■ PROBLEM DESCRIPTION: Where the line with "और अधिक लोड करें (444, 765)" appears below, start writing out lines exactly, and finish with the line with "[next-page] (57, 1746)", which is included; write out nothing else.

■ Items from a data source:
=== Begin Enclosure ===
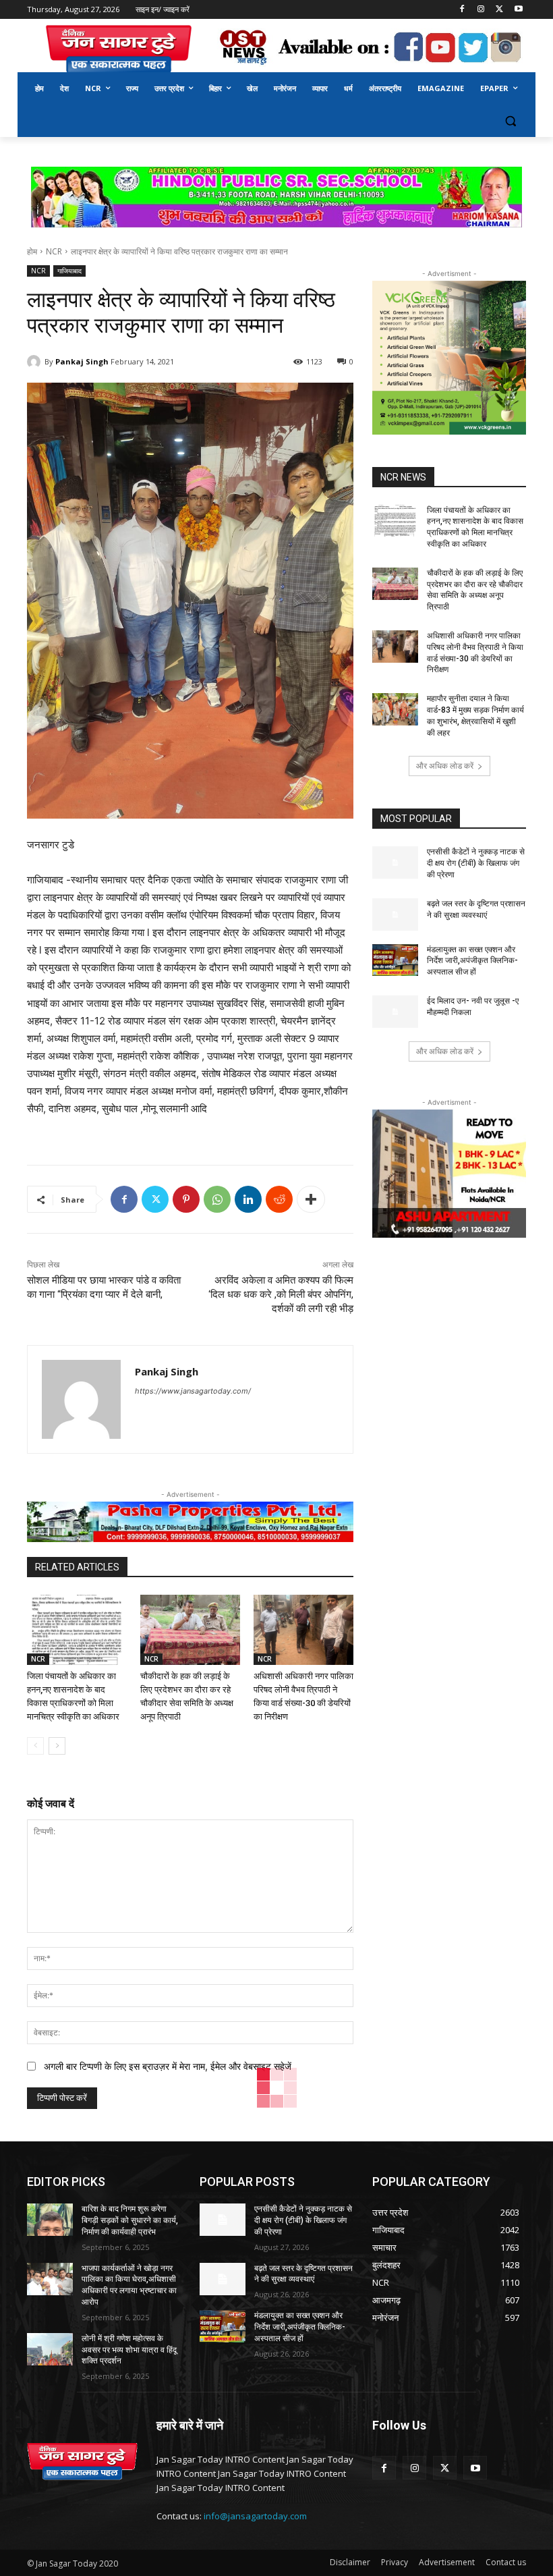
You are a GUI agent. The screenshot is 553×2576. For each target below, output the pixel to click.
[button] (510, 121)
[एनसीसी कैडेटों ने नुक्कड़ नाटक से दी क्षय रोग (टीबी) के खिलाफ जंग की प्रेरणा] (395, 862)
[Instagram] (481, 10)
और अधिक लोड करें (444, 765)
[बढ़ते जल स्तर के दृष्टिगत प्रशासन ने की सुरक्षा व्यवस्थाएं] (395, 914)
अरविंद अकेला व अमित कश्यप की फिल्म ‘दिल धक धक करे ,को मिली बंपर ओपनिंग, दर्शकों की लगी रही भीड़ (280, 1294)
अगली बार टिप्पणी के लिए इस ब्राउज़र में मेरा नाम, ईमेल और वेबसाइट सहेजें (167, 2066)
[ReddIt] (279, 1199)
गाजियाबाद (69, 270)
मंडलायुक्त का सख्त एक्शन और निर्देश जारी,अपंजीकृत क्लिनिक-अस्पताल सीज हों (472, 961)
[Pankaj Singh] (36, 361)
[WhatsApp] (217, 1199)
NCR (54, 251)
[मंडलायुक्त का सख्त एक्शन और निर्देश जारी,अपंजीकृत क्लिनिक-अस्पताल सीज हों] (395, 960)
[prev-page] (35, 1746)
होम (32, 251)
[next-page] (57, 1746)
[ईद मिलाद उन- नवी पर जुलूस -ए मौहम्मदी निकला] (395, 1011)
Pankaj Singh (82, 361)
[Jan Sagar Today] (118, 49)
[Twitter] (499, 10)
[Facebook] (462, 10)
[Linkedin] (248, 1199)
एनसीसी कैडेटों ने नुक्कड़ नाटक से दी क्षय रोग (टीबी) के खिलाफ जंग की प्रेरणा (476, 863)
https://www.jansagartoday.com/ (193, 1391)
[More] (311, 1199)
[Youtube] (518, 10)
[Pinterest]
=== End Enclosure ===
■ WRITTEN ANSWER:
और अधिक लोड करें (444, 765)
[बढ़ते जल स्तर के दृष्टिगत प्रशासन ने की सुरक्षा व्यवस्थाएं] (395, 914)
अरविंद अकेला व अमित कश्यप की फिल्म ‘दिल धक धक करे ,को मिली बंपर ओपनिंग, दर्शकों की लगी रही भीड़ (280, 1294)
अगली बार टिप्पणी के लिए इस ब्राउज़र में मेरा नाम, ईमेल और वेबसाइट सहेजें (167, 2066)
[ReddIt] (279, 1199)
गाजियाबाद (69, 270)
मंडलायुक्त का सख्त एक्शन और निर्देश जारी,अपंजीकृत क्लिनिक-अस्पताल सीज हों (472, 961)
[Pankaj Singh] (36, 361)
[WhatsApp] (217, 1199)
NCR (54, 251)
[मंडलायुक्त का सख्त एक्शन और निर्देश जारी,अपंजीकृत क्लिनिक-अस्पताल सीज हों] (395, 960)
[prev-page] (35, 1746)
होम (32, 251)
[next-page] (57, 1746)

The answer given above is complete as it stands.